Optimized combination methods for exploring and verifying disease-resistant transcription factors in melon

Abstract

Abstract A large amount of omics data and number of bioinformatics tools has been produced. However, the methods for further exploring omics data are simple, in particular, to mine key regulatory genes, which are a priority concern in biological systems, and most of the specific functions are still unknown. First, raw data of two genotypes of melon (susceptible and resistant) were obtained by transcriptome analysis. Second, 391 transcription factors (TFs) were identified from the plant transcription factor database and cucurbit genomics database. Then, functional enrichment analysis indicated that these genes were mainly annotated in the process of transcription regulation. Third, 243 and 230 module-specific TFs were screened by weighted gene coexpression network analysis and short time series expression miner, respectively.
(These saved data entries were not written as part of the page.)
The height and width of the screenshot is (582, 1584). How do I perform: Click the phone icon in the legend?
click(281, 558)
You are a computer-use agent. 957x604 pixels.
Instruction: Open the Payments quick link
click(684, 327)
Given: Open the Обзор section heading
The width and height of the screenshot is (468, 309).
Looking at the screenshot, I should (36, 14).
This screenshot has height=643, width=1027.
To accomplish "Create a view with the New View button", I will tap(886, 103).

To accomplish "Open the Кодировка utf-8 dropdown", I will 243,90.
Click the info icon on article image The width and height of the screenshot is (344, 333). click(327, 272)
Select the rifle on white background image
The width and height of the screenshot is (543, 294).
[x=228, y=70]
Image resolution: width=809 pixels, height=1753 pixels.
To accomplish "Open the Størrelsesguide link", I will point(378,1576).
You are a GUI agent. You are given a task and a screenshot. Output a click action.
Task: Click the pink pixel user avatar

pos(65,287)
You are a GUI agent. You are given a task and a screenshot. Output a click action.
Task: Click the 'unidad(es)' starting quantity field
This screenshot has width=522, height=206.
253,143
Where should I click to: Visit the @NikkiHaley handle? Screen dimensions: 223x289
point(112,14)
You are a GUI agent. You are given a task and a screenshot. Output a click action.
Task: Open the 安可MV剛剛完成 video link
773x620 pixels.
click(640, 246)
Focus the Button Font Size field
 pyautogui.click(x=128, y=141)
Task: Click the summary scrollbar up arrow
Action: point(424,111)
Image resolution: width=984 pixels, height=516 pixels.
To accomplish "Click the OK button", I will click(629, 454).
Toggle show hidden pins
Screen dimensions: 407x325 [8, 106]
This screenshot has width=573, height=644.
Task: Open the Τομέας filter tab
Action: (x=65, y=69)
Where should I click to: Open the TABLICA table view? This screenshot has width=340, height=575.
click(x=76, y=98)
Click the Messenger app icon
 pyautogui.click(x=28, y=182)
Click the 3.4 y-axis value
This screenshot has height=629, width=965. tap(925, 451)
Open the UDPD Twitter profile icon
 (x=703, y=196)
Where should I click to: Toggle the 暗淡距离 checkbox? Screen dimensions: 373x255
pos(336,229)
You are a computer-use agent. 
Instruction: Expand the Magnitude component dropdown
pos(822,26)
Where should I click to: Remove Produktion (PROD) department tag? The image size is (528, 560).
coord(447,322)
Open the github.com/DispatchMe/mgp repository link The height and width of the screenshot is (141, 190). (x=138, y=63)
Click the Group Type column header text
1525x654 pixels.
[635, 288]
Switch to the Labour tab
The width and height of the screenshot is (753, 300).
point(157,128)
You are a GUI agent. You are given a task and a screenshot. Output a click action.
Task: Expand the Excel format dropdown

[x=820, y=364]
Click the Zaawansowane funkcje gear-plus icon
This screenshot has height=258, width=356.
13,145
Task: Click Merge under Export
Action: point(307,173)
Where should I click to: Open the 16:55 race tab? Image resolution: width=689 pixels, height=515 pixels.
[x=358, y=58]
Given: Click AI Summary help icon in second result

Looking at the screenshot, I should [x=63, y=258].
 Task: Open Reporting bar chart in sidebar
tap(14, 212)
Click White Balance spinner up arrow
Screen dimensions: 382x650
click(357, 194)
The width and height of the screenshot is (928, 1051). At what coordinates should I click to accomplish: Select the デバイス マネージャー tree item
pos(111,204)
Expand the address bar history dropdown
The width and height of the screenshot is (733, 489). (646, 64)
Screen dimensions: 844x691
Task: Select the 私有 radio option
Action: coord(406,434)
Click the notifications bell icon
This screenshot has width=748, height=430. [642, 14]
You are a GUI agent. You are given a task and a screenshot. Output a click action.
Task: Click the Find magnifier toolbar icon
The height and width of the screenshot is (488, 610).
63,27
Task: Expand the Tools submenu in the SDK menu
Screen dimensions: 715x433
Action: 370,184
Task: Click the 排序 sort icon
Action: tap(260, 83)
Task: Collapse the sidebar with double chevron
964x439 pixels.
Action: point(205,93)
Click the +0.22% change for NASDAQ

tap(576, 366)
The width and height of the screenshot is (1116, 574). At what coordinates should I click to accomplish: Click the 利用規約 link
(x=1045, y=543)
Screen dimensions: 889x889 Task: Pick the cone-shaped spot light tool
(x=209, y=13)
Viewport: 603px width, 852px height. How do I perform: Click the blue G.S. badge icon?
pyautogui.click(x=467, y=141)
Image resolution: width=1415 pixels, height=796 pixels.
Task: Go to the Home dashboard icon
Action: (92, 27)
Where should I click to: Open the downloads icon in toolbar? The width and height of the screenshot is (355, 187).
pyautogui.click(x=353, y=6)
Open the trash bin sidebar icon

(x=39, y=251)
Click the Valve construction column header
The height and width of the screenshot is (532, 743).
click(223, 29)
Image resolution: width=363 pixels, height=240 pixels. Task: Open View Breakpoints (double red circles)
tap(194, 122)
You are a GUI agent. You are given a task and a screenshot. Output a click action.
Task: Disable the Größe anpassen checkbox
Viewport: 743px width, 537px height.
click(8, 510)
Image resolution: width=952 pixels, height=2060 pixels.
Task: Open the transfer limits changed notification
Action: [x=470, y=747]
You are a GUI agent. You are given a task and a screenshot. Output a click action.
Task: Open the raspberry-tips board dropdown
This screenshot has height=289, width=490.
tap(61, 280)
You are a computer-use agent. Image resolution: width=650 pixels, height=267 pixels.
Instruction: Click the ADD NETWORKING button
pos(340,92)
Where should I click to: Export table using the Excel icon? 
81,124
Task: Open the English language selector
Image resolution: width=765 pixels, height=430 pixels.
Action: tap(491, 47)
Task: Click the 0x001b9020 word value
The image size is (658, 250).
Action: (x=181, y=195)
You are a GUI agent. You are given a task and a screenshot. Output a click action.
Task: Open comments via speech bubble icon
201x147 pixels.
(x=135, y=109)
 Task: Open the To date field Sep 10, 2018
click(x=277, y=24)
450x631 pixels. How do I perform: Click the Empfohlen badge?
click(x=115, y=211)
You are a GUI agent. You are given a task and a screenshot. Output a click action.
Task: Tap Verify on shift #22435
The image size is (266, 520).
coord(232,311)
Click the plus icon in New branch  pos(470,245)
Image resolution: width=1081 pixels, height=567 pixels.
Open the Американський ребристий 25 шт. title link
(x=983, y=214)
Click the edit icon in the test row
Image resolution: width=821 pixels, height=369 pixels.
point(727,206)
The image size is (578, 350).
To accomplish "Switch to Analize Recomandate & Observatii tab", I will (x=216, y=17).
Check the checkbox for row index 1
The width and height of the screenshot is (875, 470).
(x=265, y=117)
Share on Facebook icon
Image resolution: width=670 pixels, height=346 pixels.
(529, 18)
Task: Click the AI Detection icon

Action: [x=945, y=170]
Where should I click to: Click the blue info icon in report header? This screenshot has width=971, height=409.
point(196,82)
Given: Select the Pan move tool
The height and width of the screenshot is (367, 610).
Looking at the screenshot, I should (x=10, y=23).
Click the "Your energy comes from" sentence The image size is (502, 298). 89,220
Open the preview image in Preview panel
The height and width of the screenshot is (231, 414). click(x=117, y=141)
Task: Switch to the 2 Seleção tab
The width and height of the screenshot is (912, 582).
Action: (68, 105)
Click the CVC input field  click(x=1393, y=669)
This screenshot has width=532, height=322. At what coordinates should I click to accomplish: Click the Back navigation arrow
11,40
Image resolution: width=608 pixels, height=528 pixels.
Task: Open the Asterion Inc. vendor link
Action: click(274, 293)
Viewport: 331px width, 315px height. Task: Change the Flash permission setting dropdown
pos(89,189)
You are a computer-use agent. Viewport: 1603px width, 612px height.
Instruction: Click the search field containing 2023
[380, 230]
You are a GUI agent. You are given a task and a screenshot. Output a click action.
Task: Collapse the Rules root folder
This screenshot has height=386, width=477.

Several TF genes, such as WRKYs and bHLHs, were regarded as key regulatory genes according to the values of significantly different modules. The coexpression network showed that these TF genes were significant correlated with resistance (R) genes, such as DRP2, RGA3, DRP1 and NB-ARC. Fourth, cis-acting element analysis illustrated that these R genes may bind to WRKY and bHLH. Finally, the expression of WRKY genes was verified by quantitative reverse transcription PCR (RT-qPCR). Phylogenetic analysis was carried out to further confirm that these TFs may play a critical role in Curcurbitaceae disease resistance. This study provides a new optimized combination strategy to explore the functions of TFs in a wide spectrum of biological processes. This strategy may also effectively predict potential relationships in the interactions of essential genes.